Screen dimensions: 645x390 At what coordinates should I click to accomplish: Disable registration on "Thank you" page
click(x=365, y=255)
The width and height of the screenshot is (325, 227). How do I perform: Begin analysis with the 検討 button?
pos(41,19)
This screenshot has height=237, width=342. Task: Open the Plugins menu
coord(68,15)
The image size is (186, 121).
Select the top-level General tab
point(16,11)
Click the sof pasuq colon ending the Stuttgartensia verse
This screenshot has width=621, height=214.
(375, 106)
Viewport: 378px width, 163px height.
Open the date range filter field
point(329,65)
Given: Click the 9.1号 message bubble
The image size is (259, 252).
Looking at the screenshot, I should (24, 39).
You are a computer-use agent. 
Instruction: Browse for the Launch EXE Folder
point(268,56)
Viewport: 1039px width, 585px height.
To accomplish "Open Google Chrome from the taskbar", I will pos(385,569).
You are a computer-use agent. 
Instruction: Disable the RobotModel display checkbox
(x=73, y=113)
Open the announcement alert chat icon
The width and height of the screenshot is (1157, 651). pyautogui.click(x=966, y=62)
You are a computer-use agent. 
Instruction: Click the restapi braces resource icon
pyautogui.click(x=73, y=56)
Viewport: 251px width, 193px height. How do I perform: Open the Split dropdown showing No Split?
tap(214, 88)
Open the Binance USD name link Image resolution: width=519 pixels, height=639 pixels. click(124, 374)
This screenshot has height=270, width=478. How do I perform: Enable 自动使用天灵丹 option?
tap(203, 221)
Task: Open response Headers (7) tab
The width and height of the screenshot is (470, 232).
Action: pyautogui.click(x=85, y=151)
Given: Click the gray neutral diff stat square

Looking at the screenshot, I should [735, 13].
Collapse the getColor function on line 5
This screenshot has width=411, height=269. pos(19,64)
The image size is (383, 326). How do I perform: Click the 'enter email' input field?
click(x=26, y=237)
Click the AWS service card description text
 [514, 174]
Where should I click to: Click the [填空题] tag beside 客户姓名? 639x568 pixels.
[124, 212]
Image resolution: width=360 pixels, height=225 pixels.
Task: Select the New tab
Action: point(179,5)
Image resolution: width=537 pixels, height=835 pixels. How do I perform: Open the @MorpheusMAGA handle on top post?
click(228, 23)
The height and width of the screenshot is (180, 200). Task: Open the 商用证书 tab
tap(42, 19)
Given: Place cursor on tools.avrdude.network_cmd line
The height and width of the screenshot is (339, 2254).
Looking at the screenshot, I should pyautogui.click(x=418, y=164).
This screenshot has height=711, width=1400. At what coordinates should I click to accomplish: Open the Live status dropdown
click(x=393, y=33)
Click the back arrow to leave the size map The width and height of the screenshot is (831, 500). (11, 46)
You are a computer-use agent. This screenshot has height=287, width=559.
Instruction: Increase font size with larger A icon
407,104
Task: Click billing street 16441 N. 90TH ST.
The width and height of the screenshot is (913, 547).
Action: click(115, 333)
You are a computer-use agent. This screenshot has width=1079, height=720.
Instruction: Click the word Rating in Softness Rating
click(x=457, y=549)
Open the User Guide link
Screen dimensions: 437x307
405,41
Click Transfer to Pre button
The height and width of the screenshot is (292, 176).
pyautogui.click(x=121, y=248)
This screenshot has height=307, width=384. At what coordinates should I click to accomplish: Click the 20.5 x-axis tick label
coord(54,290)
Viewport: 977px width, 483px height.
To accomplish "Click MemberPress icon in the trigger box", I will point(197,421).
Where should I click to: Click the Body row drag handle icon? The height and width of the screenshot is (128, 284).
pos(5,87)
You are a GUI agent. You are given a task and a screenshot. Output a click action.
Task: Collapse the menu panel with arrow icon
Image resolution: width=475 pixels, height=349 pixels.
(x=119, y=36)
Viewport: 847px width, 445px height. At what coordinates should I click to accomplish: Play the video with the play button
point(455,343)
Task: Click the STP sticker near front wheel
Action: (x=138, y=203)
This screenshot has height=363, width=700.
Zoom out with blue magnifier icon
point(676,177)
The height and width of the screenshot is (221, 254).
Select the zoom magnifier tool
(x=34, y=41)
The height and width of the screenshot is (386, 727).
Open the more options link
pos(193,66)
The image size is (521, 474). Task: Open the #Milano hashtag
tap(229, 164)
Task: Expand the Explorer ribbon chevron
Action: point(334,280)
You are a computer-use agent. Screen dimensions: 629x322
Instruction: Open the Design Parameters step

═══

§ **WHAT IS NEEDED**:
Reproduce each entry above exactly, keeping every word.

§ **YOUR RESPONSE**:
Screen dimensions: 645x390 At what coordinates should I click to accomplish: Disable registration on "Thank you" page
click(x=365, y=255)
The width and height of the screenshot is (325, 227). How do I perform: Begin analysis with the 検討 button?
pos(41,19)
This screenshot has height=237, width=342. Task: Open the Plugins menu
coord(68,15)
The image size is (186, 121).
Select the top-level General tab
point(16,11)
Click the sof pasuq colon ending the Stuttgartensia verse
This screenshot has width=621, height=214.
(375, 106)
Viewport: 378px width, 163px height.
Open the date range filter field
point(329,65)
Given: Click the 9.1号 message bubble
The image size is (259, 252).
Looking at the screenshot, I should (24, 39).
You are a computer-use agent. 
Instruction: Browse for the Launch EXE Folder
point(268,56)
Viewport: 1039px width, 585px height.
To accomplish "Open Google Chrome from the taskbar", I will pos(385,569).
You are a computer-use agent. 
Instruction: Disable the RobotModel display checkbox
(x=73, y=113)
Open the announcement alert chat icon
The width and height of the screenshot is (1157, 651). pyautogui.click(x=966, y=62)
You are a computer-use agent. 
Instruction: Click the restapi braces resource icon
pyautogui.click(x=73, y=56)
Viewport: 251px width, 193px height. How do I perform: Open the Split dropdown showing No Split?
tap(214, 88)
Open the Binance USD name link Image resolution: width=519 pixels, height=639 pixels. click(124, 374)
This screenshot has height=270, width=478. How do I perform: Enable 自动使用天灵丹 option?
tap(203, 221)
Task: Open response Headers (7) tab
The width and height of the screenshot is (470, 232).
Action: pyautogui.click(x=85, y=151)
Given: Click the gray neutral diff stat square

Looking at the screenshot, I should [735, 13].
Collapse the getColor function on line 5
This screenshot has width=411, height=269. pos(19,64)
The image size is (383, 326). How do I perform: Click the 'enter email' input field?
click(x=26, y=237)
Click the AWS service card description text
 [514, 174]
Where should I click to: Click the [填空题] tag beside 客户姓名? 639x568 pixels.
[124, 212]
Image resolution: width=360 pixels, height=225 pixels.
Task: Select the New tab
Action: point(179,5)
Image resolution: width=537 pixels, height=835 pixels. How do I perform: Open the @MorpheusMAGA handle on top post?
click(228, 23)
The height and width of the screenshot is (180, 200). Task: Open the 商用证书 tab
tap(42, 19)
Given: Place cursor on tools.avrdude.network_cmd line
The height and width of the screenshot is (339, 2254).
Looking at the screenshot, I should pyautogui.click(x=418, y=164).
This screenshot has height=711, width=1400. At what coordinates should I click to accomplish: Open the Live status dropdown
click(x=393, y=33)
Click the back arrow to leave the size map The width and height of the screenshot is (831, 500). (11, 46)
You are a computer-use agent. This screenshot has height=287, width=559.
Instruction: Increase font size with larger A icon
407,104
Task: Click billing street 16441 N. 90TH ST.
The width and height of the screenshot is (913, 547).
Action: click(115, 333)
You are a computer-use agent. This screenshot has width=1079, height=720.
Instruction: Click the word Rating in Softness Rating
click(x=457, y=549)
Open the User Guide link
Screen dimensions: 437x307
405,41
Click Transfer to Pre button
The height and width of the screenshot is (292, 176).
pyautogui.click(x=121, y=248)
This screenshot has height=307, width=384. At what coordinates should I click to accomplish: Click the 20.5 x-axis tick label
coord(54,290)
Viewport: 977px width, 483px height.
To accomplish "Click MemberPress icon in the trigger box", I will point(197,421).
Where should I click to: Click the Body row drag handle icon? The height and width of the screenshot is (128, 284).
pos(5,87)
You are a GUI agent. You are given a task and a screenshot. Output a click action.
Task: Collapse the menu panel with arrow icon
Image resolution: width=475 pixels, height=349 pixels.
(x=119, y=36)
Viewport: 847px width, 445px height. At what coordinates should I click to accomplish: Play the video with the play button
point(455,343)
Task: Click the STP sticker near front wheel
Action: (x=138, y=203)
This screenshot has height=363, width=700.
Zoom out with blue magnifier icon
point(676,177)
The height and width of the screenshot is (221, 254).
Select the zoom magnifier tool
(x=34, y=41)
The height and width of the screenshot is (386, 727).
Open the more options link
pos(193,66)
The image size is (521, 474). Task: Open the #Milano hashtag
tap(229, 164)
Task: Expand the Explorer ribbon chevron
Action: point(334,280)
You are a computer-use agent. Screen dimensions: 629x322
Instruction: Open the Design Parameters step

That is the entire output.